## [Instructions to follow]
All of the data below must be reproduced word for word, but without its images.

(Saved entries)
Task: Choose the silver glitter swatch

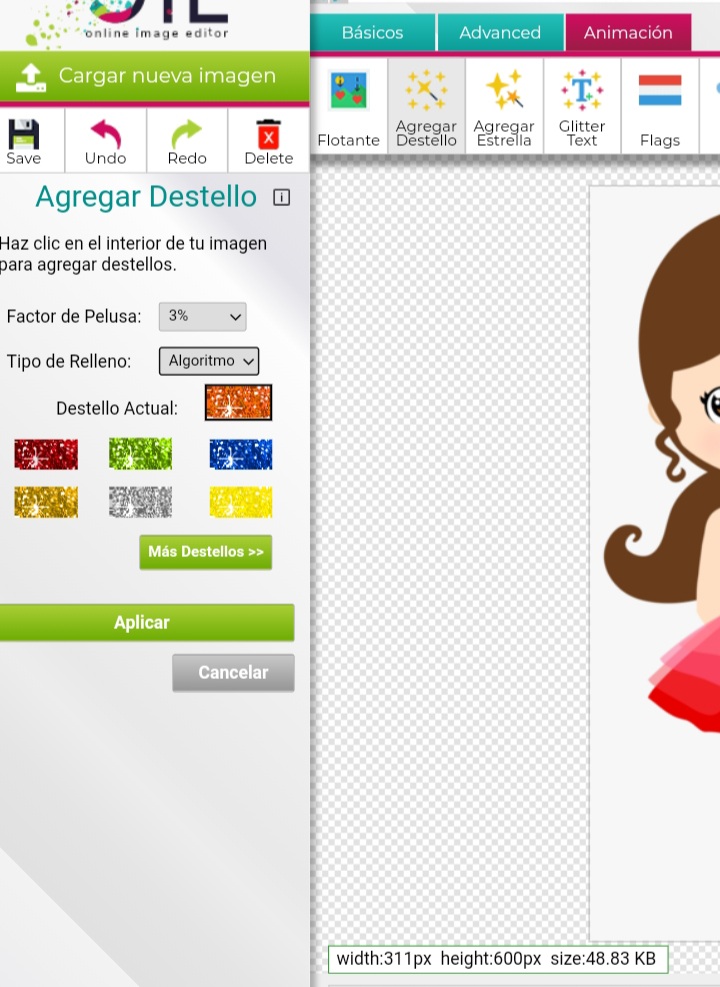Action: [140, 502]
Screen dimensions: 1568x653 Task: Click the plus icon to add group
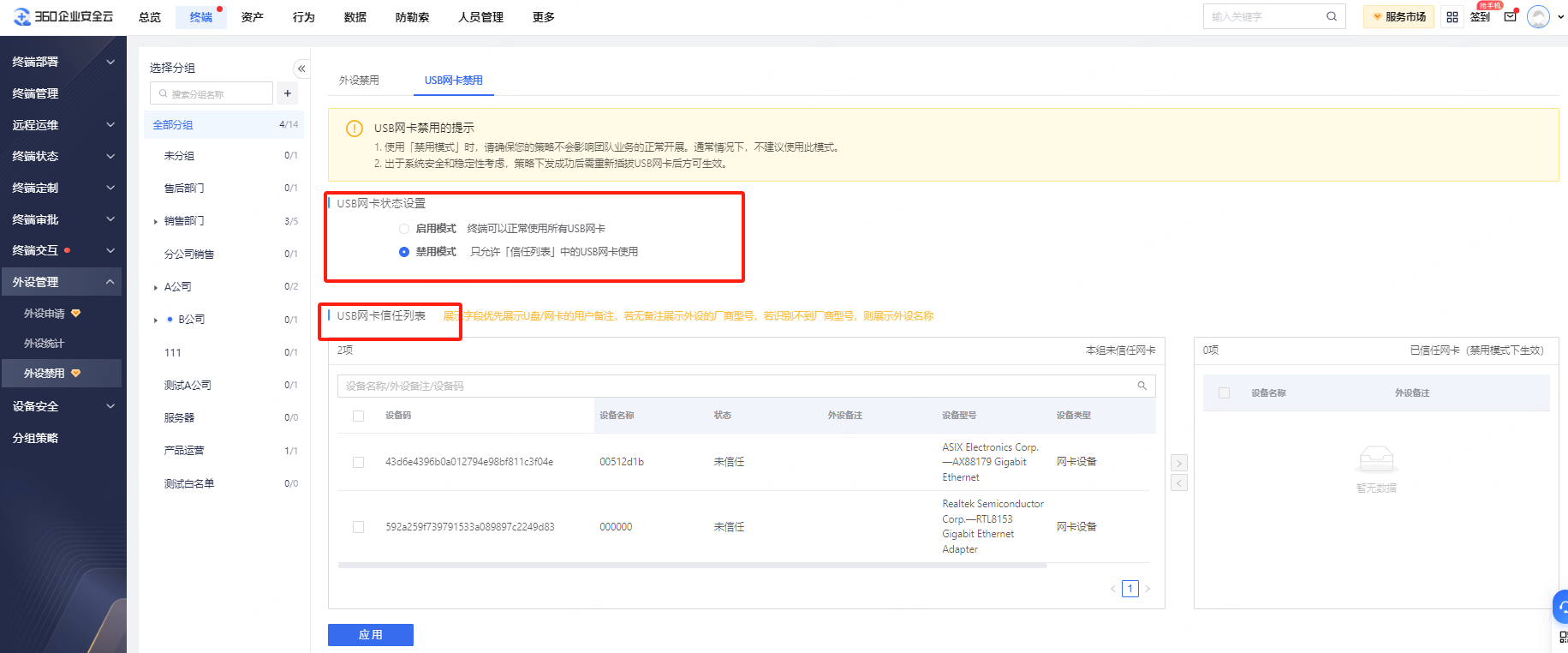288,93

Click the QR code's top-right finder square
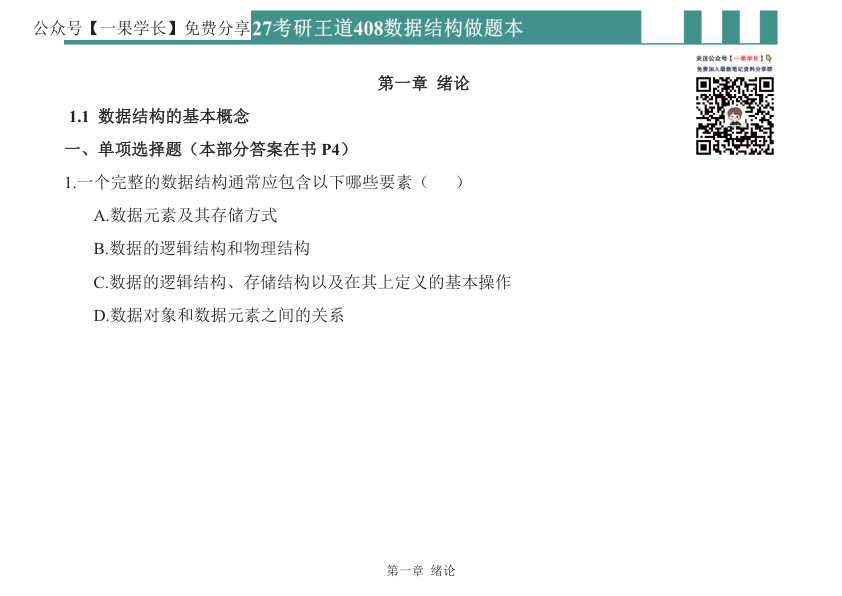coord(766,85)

## [Solution for this problem]
Task: Choose the silver glitter swatch

Action: [140, 502]
Screen dimensions: 1568x653 Task: Click the plus icon to add group
288,93

Click the QR code's top-right finder square
coord(766,85)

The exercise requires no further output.